TÜSİAD’ın başkanlık referandumu sonrasında ortaya yeni çıkan rejimden “memnun kalmaması” ekonomik krizin de tetiklediği bir süreci doğurmaktadır. Bugün TÜSİAD, Türkiye ekonomisinde üretimin ve istihdamın yüzde 50’sini, dış ticaretin yüzde 85’ni kontrol etmektedir. TÜSİAD, mali sermayenin en etkin siyasi örgütlenme aracı olarak yeni bir misyonu önüne koymaktadır. Düzenin ihtiyaç duyduğu “restorasyon” için hamle yapan TÜSİAD, geçtiğimiz aylarda bir “geçiş programı” ilan etti.

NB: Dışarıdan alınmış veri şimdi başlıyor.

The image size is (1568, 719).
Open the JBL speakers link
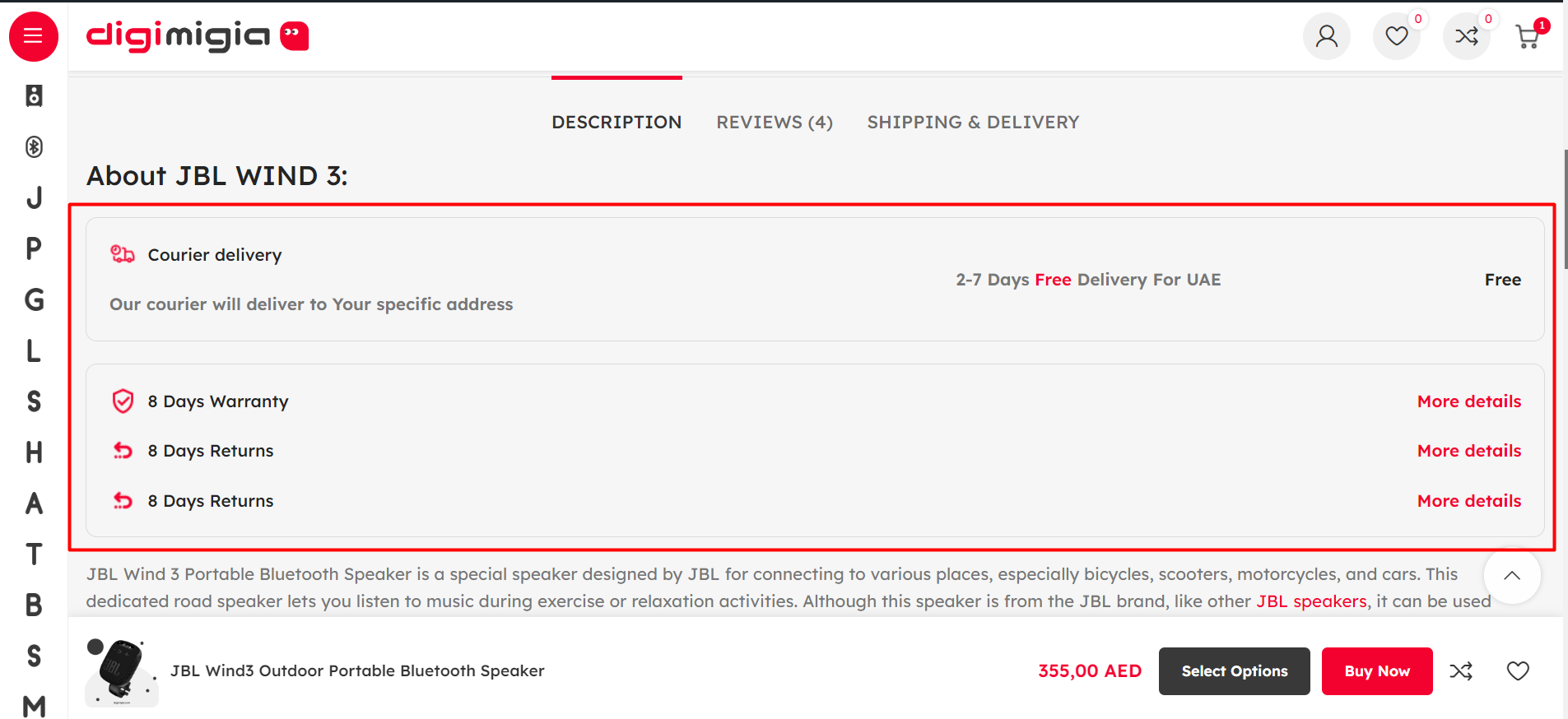1311,601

SERMAYENİN AMİRAL GEMİSİ YENİ DÖNEMDE NE YAPACAK?
AB’ye üyelik, adalet, sermayeye güvenlik ve etkinlik başlıklarını içeren program, özü itibariyle emperyalizmle daha fazla uyumu temsil ediyor. AKP’nin emperyalizmle uyum başlıklarında yaşadığı tıkanmalar, kendi iktidarının zeminini zayıflatırken, TÜSİAD hem muhalefete, hem de iktidara işaret vermektedir.
TÜSİAD, dünden bugüne misyonunu korumaya devam ederken, bugün sermayenin belirli bir eğilimi temsil etmeyi sürdürüyor. AB pazarı ile iyi ilişkiler isteyen TÜSİAD, emperyalist sistemin yaşadığı çelişkilerin de taşıyıcısı haline gelmiş durumda. TÜSİAD’ın yeni dönemde aldığı konum, restorasyonun kurucu unsuru olmak olurken, amiral gemisinin su alması emekçilerin önünü açacaktır.